In short, IT DEPENDS...
There is trade off's in databases as a whole, let alone sub components of them. Whether it is elasticsearch, some SQL db, you name it..
I just want to know how we got here. How did we mess up the ability to do a search for does a value contain XYZ..regardless of upper/lower/space/etc..
Elasticsearch could always do that before. Side bar...Yes, the analyzed field was not perfect for security use cases, but it was there and easier to work around its shortcomings than the situation the cyber security community is in now (mostly that nobody knows their searches are not returning the results they expect)..
The company could have just created a community analyzer like that neu5ron person.. I think he even worked there too at one point ;)
Even if wildcard data type had fixed everything by now, you still lose other powerful aspects of searching in Lucene (elasticsearch backend).
Such as fuzzy/Levenshtein distance, term/ordering queries... so on and so forth... The things that are/still useful for security use cases. The things elasticsearch as a whole is useful for in most/all use cases let alone cyber.
Can somebody at Elastic tell me what was wrong with keyword (data type).. Set the doc values of 10,000+ (32,000ish even better ;).. global ordinals.. and create a custom text analyzer. Whats this wildcard data type get us that is so special it needs it's own brand new data type.. and needed to be licensed before the great big license change even happened.
We would have solved the vast majority of the issues by now (free text search :) kept the other searching functionalities.. less template/mapping changes... everybody roasting marshmallows and searching for bad folks on their networks.
The only explanation(s) I can think of for why the wildcard data type fiasco occurred:
Was to decrease "storage" for licensing/purchase cost...
or perhaps some Amazon debacle - because the wildcard data type had become licensed (before even the big license change situation).
It also does not help.. if there is nobody within or empowered within Elastic's organization who is (what I like to call) a "glue person". This would be somebody that transcends multiple aspects of the business and use case.. In this example, somebody who knows the security use cases, backend/lucene (even a small amount is all that would have been needed), actively or recently deployed in a production environment, maintained a deployment, AND most importantly using it like an analyst would use the data..and works with the cyber community.
But lets think for a second.. Storage is one of the cheapest computing resources there is (vs CPU/RAM)..
So then what..?!
This is where it all gets muddy... Perhaps increases in storage was such a big deal because there is a bigger pricing issue.. A catch 22 where they shoot themselves in the foot and come in at a higher cost than anybody would expect because having to license more nodes (based on that additional storage)..
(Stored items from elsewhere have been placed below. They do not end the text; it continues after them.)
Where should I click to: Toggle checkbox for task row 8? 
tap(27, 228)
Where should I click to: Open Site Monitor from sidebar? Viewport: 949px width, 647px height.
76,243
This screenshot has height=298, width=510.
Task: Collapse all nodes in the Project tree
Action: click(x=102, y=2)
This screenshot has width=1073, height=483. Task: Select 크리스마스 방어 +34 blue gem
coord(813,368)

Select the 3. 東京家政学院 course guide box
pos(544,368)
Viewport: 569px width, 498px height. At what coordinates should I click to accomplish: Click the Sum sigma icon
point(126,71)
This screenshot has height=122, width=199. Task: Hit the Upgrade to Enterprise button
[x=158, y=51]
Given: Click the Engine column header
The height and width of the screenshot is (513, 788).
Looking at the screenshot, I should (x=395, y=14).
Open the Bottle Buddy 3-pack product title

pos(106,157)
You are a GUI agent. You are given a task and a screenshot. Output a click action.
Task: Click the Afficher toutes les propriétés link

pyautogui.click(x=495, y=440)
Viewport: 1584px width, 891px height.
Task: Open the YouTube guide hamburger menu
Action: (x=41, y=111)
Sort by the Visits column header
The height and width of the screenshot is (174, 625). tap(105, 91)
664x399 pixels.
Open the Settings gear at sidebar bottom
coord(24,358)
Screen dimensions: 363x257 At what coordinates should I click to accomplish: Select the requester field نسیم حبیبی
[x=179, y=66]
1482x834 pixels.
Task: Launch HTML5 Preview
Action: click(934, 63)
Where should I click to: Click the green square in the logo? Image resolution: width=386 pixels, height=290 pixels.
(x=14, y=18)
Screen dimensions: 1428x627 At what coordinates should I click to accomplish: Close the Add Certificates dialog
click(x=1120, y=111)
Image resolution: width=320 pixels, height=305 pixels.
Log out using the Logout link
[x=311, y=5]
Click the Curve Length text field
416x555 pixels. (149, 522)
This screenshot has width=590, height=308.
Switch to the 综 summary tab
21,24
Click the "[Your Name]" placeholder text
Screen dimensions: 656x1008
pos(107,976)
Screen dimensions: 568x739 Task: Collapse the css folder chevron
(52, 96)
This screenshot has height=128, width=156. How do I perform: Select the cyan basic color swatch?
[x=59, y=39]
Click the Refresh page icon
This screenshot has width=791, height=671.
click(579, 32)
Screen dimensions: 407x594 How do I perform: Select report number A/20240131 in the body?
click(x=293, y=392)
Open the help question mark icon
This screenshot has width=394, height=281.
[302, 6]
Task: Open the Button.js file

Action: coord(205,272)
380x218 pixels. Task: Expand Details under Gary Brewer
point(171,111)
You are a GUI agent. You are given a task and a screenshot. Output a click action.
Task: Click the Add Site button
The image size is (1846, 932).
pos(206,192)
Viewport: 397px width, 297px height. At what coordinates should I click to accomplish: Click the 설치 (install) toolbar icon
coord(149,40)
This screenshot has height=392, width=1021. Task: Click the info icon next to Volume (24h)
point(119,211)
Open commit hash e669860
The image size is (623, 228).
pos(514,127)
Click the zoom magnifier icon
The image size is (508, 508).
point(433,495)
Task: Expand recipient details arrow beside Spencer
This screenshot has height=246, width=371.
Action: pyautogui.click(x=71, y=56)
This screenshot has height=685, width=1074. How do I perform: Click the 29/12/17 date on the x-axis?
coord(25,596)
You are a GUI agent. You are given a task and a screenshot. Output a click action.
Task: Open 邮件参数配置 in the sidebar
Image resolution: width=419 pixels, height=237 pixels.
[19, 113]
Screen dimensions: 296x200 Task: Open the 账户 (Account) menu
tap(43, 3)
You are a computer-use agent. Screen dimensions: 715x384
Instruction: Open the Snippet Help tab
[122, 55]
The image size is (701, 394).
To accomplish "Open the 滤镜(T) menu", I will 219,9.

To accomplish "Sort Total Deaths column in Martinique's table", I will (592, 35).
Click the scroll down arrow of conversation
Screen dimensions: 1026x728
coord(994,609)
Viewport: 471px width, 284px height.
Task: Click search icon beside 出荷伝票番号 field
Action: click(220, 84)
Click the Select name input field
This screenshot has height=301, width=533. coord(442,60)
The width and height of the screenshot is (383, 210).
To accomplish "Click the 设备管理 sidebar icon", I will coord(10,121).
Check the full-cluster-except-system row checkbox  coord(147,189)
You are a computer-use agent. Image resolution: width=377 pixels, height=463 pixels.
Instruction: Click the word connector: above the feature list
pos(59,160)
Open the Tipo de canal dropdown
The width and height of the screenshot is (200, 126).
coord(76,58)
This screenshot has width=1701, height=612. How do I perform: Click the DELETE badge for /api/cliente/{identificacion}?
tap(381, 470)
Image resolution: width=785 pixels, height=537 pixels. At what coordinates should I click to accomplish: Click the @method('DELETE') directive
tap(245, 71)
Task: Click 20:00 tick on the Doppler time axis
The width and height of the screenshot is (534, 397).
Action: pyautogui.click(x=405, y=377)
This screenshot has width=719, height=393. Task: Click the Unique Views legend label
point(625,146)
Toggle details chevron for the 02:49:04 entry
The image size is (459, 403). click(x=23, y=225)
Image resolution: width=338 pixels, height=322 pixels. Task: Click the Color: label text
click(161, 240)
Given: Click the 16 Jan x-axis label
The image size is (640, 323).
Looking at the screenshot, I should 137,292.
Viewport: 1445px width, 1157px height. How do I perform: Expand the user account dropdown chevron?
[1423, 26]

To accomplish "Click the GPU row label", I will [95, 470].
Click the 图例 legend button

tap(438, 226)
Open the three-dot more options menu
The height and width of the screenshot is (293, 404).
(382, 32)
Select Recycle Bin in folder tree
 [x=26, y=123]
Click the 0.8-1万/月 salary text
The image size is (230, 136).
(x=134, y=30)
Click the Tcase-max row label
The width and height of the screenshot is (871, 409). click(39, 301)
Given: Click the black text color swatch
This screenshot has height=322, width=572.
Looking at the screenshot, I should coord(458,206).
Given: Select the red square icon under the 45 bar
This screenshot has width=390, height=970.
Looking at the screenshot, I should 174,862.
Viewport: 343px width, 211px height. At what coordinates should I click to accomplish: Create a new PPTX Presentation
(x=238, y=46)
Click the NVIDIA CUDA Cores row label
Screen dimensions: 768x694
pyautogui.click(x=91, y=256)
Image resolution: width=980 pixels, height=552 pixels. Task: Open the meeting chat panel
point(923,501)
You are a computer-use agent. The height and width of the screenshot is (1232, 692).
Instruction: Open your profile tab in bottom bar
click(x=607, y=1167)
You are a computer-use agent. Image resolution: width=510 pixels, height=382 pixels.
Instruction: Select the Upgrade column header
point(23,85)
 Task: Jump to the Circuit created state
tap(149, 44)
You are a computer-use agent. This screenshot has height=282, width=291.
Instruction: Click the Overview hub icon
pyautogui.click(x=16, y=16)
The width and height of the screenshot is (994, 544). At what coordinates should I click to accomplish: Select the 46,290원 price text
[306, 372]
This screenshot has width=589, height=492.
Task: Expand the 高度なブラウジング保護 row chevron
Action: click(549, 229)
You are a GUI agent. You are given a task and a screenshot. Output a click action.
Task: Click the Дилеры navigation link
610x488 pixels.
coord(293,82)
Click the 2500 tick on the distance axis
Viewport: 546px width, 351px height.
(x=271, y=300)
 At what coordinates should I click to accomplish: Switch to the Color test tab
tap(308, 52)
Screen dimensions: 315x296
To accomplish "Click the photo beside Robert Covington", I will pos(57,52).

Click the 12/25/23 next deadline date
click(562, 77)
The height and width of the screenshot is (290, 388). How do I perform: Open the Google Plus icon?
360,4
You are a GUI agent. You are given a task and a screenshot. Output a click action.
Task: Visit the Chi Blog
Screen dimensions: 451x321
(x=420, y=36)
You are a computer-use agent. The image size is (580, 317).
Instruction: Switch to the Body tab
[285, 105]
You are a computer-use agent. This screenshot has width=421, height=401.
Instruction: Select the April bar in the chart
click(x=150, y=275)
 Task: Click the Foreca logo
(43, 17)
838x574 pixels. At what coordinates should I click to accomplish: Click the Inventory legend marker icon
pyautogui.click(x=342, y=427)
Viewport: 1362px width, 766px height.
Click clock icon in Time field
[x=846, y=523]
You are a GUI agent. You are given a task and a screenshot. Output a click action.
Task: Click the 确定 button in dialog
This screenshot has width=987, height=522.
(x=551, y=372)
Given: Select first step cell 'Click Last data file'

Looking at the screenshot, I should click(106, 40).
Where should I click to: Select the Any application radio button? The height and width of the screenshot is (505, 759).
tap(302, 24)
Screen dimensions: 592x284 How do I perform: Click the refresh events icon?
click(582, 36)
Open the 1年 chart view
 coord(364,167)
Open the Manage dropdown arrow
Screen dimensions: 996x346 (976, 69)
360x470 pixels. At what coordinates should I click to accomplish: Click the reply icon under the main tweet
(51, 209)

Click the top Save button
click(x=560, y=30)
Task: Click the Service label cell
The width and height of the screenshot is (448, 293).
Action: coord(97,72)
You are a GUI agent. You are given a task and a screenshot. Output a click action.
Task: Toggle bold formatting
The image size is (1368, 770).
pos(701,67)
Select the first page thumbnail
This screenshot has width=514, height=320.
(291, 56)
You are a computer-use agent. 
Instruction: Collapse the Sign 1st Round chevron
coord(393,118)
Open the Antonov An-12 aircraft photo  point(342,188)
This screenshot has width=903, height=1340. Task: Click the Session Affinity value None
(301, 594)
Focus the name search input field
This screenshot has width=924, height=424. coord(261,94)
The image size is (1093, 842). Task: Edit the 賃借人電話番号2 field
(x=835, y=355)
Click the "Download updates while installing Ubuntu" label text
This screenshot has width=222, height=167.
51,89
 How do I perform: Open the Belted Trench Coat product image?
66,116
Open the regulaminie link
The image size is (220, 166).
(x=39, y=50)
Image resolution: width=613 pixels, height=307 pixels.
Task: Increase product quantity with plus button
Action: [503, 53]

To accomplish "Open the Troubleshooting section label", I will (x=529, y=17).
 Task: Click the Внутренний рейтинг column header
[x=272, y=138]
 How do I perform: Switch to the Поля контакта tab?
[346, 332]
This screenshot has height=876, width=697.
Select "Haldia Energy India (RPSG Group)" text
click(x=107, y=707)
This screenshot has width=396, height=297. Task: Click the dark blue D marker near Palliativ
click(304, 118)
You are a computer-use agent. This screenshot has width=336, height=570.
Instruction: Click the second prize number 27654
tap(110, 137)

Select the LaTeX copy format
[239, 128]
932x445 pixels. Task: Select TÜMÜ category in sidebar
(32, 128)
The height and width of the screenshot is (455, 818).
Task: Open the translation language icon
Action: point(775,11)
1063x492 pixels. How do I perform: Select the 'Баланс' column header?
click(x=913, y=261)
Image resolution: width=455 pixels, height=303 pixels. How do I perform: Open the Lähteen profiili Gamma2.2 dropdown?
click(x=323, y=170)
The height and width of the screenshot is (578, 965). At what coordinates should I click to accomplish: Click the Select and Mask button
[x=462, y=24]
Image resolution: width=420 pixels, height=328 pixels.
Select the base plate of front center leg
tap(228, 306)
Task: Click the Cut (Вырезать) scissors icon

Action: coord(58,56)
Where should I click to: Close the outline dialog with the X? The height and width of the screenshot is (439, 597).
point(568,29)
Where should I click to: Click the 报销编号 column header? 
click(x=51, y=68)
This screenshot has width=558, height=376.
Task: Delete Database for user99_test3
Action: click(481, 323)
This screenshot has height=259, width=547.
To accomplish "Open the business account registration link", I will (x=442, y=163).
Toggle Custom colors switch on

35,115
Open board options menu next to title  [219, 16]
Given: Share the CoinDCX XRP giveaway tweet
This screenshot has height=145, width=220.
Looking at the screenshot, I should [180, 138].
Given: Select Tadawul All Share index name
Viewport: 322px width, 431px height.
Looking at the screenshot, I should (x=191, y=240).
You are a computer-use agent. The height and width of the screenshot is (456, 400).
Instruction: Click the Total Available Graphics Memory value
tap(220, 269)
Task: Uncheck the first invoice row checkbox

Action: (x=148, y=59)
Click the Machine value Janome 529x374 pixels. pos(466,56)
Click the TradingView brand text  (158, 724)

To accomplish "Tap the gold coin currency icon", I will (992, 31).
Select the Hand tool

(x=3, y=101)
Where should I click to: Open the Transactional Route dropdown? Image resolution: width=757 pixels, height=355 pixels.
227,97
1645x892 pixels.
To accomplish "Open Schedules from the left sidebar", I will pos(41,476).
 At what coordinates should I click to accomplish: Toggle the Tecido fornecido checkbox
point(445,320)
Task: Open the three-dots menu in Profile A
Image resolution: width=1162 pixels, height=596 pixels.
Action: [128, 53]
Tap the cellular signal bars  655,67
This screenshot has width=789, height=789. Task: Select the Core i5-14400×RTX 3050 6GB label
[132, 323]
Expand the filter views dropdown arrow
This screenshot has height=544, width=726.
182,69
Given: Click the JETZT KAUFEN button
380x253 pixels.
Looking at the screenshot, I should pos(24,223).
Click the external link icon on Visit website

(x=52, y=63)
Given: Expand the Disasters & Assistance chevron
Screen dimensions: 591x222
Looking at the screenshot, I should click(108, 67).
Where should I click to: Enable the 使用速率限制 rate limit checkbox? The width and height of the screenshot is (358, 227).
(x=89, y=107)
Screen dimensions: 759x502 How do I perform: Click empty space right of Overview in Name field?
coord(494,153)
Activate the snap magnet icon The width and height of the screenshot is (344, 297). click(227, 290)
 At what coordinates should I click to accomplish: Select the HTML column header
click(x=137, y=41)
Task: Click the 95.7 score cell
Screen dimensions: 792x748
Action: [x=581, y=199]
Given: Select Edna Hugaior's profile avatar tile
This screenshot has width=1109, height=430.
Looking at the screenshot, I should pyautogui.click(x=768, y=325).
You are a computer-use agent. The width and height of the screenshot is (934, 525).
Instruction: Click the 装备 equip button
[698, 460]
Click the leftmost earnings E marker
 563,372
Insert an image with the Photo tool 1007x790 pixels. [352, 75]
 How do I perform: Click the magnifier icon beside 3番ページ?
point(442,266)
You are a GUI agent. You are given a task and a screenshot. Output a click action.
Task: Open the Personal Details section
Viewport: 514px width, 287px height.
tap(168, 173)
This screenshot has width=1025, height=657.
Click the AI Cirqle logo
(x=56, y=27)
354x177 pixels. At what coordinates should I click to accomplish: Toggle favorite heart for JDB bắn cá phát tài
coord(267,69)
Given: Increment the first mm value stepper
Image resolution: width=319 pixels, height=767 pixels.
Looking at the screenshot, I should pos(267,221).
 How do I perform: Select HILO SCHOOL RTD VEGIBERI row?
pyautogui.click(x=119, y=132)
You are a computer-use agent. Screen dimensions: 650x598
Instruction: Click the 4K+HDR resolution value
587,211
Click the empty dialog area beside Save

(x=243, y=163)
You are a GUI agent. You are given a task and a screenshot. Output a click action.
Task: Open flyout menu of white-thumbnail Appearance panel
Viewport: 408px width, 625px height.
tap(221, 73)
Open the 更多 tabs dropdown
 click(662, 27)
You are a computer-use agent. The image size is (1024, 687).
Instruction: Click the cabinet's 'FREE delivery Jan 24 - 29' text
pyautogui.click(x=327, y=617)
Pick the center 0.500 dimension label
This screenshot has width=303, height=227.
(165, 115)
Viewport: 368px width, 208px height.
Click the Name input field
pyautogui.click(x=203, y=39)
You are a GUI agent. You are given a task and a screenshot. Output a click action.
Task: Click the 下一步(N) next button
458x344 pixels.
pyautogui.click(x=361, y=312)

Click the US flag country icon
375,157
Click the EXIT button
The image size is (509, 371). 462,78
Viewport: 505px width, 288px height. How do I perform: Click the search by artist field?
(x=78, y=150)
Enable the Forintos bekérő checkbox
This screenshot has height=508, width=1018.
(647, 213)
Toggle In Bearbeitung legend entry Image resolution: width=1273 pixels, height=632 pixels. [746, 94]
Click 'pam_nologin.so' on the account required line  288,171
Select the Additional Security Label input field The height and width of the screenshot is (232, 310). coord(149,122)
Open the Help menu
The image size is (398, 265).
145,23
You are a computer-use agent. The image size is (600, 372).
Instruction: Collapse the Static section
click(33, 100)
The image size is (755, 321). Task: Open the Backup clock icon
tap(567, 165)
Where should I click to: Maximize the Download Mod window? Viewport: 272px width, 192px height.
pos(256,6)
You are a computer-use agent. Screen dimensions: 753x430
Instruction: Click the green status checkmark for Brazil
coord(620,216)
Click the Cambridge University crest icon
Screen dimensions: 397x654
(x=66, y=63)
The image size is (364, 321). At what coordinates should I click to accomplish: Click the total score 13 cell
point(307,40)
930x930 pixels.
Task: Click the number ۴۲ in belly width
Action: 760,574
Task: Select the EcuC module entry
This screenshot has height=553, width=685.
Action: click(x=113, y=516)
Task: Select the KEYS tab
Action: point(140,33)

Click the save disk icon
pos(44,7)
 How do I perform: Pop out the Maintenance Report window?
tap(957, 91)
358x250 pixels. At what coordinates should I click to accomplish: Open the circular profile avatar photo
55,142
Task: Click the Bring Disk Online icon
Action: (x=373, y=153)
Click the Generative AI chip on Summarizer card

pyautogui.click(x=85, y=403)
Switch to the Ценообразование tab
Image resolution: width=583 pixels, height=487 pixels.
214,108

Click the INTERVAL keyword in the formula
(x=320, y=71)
NOT TO MENTION... shooting themselves in the foot when moving a lot of the parsing/ECS stuff to elasticsearch "ingest" nodes that are a licensed node... Compression overhead = more compute.. more compute = more licensed node..more licensed nodes = more license cost...
or this is an genius evil business model :)
However, I don't think that storage increase is the real cost factor if it is done realistically. I think that this is a cloud storage licensing model issue.. Combined with what I think is the biggest thing, which is some religious (sales) document out there that says X amount of TBs per X amount of (licensed) nodes "NO MORE NO LESS"... and those numbers are pretty unrealistic I would assume.
Because, after X amount of days of immediately available (HOT architecture) data where there is an overlap of write & read at the same time - its not a huge concern to have much larger disks for a single server/resource-unit.......
As it still stands, I am completely uncertain what the need for wildcard data type was.